Ema: nel 2018 approvati in Europa 84 farmaci

Il bilancio dell’Agenzia europea dei medicinali sull’anno appena trascorso: in 42 casi si tratta di sostanze nuove mai autorizzate prima nel Vecchio Continente

ema

Nel 2018 l’Agenzia europea per i medicinali (Ema) ha autorizzato l’immissione in commercio di 84 farmaci. Sul totale, 42 sono sostanze nuove, mai autorizzate prima nel Vecchio Continente e rappresentano nuove importanti opzioni terapeutiche contro il cancro, malattie rare e pediatriche. A tracciare il bilancio sull’anno appena trascorso è la stessa agenzia regolatoria sul suo portale. Nel 2017 erano stati approvati 92 prodotti.

Il primato dell’oncologia

Per quanto riguarda le aree terapeutiche, la maggior parte delle nuove approvazioni si è concentrata in oncologia (22 su 84). A seguire, sul podio, le malattie infettive (11) e l’area della neurologia (10).  Ventuno sono stati i farmaci orfani approvati per il trattamento di malattie rare.

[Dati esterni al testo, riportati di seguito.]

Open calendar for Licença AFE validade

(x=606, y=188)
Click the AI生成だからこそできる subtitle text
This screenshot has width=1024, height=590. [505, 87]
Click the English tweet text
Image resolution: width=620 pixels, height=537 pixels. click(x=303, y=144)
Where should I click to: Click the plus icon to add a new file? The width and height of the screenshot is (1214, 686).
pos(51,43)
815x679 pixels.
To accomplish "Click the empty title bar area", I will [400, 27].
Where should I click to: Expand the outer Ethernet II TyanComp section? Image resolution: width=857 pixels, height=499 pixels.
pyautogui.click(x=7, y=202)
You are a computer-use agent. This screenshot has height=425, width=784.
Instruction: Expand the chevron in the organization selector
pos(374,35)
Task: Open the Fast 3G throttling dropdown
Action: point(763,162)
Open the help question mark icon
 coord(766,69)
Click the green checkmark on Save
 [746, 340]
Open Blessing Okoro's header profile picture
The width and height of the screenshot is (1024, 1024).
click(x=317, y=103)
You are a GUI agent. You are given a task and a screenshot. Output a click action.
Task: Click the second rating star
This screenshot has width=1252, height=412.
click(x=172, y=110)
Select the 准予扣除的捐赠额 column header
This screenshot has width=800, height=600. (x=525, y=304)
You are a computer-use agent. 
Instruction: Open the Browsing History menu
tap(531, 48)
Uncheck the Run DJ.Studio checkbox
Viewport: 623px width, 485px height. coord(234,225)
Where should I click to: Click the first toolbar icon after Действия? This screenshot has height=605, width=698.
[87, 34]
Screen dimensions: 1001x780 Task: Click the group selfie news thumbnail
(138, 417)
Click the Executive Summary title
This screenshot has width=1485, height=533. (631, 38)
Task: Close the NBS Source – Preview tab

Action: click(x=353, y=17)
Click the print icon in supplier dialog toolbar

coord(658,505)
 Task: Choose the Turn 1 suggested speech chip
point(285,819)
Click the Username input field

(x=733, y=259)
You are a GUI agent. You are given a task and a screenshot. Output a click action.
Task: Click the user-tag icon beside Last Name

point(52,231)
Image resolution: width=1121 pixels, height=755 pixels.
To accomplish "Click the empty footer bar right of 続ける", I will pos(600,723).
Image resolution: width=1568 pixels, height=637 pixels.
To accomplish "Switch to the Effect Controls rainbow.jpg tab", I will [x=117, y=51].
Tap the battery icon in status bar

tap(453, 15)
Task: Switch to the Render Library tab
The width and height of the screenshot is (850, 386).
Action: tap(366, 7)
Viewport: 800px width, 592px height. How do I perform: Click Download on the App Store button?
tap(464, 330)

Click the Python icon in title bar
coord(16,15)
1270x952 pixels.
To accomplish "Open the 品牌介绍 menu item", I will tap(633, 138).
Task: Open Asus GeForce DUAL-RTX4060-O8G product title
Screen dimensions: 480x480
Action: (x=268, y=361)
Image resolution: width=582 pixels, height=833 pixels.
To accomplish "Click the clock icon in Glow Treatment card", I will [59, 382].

Tre, invece, le terapie avanzate (Atmp): le prime due Car-T per alcuni tumori del sangue e un trattamento per una rara malattia genetica che porta alla perdita della vista e alla cecità.

ema

Ema monitora la sicurezza

Anche nel 2018 l’Ema e le agenzie regolatorie degli Stati Membri hanno continuamente monitorato qualità e rapporto rischi/benefici dei farmaci. Ema ricorda i principali “alert” sulla sicurezza del 2018: sono stati ritarati dal commercio due terapie a base di daclizumab, usato per la sclerosi multipla, per gravi effetti collaterali e alcuni casi letali (encefalite immune).  Sono state, inoltre, introdotte restrizioni per alcuni antibiotici a base di chinoloni e fluochinoloni; nuove misure per evitare l’esposizione dei bambini al valproato durante la gravidanza per il rischio di malformazioni e problemi di sviluppo, e infine restrizioni all’uso di farmaci retinoidi in gestazione, per possibili danni al feto.